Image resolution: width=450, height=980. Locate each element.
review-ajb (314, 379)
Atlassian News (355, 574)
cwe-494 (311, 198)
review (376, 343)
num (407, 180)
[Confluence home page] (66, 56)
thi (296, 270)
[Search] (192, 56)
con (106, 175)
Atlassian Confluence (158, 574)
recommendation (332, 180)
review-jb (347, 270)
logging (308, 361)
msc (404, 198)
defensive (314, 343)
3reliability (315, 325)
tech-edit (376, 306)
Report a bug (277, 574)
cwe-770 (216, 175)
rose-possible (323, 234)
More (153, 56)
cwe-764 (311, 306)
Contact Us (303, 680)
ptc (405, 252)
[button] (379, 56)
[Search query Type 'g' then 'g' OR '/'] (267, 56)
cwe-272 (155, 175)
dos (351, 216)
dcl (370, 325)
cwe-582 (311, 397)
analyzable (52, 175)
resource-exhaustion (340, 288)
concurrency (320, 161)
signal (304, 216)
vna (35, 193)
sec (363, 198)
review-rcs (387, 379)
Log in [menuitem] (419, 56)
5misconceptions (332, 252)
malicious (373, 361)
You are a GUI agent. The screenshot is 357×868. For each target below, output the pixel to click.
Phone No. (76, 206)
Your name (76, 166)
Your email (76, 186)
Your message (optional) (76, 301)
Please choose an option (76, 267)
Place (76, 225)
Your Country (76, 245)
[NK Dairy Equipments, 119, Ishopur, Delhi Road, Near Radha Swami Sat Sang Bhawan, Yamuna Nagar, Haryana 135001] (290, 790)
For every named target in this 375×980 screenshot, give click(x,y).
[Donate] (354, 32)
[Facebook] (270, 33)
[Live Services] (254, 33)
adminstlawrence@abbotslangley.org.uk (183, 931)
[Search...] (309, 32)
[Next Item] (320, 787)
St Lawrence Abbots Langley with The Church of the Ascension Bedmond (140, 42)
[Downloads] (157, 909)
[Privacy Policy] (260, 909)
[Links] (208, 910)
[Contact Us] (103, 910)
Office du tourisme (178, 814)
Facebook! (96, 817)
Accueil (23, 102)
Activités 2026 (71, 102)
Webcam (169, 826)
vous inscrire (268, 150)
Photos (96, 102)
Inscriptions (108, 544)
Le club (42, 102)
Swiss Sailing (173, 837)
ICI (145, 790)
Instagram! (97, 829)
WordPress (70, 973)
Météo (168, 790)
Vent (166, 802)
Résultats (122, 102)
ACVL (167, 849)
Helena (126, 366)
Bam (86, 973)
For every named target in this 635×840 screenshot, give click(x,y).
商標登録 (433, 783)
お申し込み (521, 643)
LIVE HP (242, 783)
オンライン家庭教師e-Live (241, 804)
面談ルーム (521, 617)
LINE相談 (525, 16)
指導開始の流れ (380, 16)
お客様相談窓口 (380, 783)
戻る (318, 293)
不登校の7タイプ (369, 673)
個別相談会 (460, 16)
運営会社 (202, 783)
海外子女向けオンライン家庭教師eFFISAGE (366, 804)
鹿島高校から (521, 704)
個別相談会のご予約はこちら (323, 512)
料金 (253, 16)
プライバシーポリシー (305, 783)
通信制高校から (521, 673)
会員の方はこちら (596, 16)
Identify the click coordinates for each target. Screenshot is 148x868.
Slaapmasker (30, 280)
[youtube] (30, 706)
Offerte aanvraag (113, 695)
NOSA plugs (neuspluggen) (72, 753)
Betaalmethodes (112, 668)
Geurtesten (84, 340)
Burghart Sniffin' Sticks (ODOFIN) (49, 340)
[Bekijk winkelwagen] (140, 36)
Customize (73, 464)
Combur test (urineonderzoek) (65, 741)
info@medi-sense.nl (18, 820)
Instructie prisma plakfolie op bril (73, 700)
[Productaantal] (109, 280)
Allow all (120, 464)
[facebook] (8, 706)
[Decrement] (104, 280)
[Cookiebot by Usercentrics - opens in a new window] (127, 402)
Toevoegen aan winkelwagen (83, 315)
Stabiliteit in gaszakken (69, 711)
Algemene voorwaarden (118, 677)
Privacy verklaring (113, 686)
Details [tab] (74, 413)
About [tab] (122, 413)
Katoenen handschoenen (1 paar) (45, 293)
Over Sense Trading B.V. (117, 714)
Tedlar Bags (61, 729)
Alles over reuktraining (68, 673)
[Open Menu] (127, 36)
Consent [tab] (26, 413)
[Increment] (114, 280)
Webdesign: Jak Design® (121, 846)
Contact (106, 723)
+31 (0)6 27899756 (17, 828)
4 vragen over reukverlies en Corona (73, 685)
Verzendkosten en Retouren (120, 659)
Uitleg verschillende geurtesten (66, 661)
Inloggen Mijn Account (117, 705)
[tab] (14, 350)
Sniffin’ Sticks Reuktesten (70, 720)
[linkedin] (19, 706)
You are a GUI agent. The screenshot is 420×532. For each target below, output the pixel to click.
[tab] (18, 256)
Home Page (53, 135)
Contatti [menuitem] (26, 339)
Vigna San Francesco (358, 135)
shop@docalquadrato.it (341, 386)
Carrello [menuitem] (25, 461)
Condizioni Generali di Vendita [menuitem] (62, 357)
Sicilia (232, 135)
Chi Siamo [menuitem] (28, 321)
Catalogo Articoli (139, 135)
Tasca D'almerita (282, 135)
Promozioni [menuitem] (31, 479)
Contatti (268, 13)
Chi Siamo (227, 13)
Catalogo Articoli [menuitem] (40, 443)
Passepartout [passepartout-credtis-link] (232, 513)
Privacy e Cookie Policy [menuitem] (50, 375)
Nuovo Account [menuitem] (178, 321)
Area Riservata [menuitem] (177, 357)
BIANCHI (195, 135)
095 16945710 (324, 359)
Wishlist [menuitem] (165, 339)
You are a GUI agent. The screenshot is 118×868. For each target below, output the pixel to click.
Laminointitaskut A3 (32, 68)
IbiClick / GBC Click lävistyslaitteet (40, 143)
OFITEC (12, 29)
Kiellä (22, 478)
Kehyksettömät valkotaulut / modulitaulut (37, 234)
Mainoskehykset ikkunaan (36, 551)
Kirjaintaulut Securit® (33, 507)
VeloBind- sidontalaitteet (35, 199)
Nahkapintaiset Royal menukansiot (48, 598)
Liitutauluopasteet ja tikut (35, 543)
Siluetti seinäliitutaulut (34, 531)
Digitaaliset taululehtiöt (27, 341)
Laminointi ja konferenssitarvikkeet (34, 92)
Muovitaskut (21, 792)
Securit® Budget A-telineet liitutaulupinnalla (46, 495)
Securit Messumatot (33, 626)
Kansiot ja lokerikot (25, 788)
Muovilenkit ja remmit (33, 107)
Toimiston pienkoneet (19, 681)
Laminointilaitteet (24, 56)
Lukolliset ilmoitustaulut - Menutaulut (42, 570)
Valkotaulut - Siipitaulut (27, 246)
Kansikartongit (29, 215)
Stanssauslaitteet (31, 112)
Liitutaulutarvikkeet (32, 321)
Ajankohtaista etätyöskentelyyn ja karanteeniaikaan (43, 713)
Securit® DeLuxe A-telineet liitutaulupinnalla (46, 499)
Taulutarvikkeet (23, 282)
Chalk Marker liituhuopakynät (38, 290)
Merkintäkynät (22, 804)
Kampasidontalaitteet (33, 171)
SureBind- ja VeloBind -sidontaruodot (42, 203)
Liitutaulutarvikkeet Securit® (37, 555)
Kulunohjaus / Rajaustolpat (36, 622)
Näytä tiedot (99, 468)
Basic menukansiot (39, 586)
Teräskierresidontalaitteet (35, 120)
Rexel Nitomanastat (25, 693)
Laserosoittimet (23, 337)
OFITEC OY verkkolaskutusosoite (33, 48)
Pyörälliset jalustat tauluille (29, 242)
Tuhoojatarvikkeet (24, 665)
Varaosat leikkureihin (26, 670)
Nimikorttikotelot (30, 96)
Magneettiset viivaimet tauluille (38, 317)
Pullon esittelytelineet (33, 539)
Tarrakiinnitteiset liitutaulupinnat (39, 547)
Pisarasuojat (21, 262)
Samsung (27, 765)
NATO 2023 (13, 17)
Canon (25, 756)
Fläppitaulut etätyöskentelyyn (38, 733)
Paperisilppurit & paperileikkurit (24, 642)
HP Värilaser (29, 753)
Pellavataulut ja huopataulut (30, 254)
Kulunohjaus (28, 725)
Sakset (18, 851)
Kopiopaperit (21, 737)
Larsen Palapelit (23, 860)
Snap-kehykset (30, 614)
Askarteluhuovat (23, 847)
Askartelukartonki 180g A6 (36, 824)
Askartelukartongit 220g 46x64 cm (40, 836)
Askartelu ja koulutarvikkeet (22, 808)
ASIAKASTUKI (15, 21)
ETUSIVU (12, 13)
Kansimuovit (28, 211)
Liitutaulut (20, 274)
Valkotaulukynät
--
What to produce ->
Find every line in the rows above that contains the word "menuitem", matching case exactly, and copy each of those lines in full.

Written solution ->
Log in [menuitem] (419, 56)
Contatti [menuitem] (26, 339)
Carrello [menuitem] (25, 461)
Condizioni Generali di Vendita [menuitem] (62, 357)
Chi Siamo [menuitem] (28, 321)
Promozioni [menuitem] (31, 479)
Catalogo Articoli [menuitem] (40, 443)
Privacy e Cookie Policy [menuitem] (50, 375)
Nuovo Account [menuitem] (178, 321)
Area Riservata [menuitem] (177, 357)
Wishlist [menuitem] (165, 339)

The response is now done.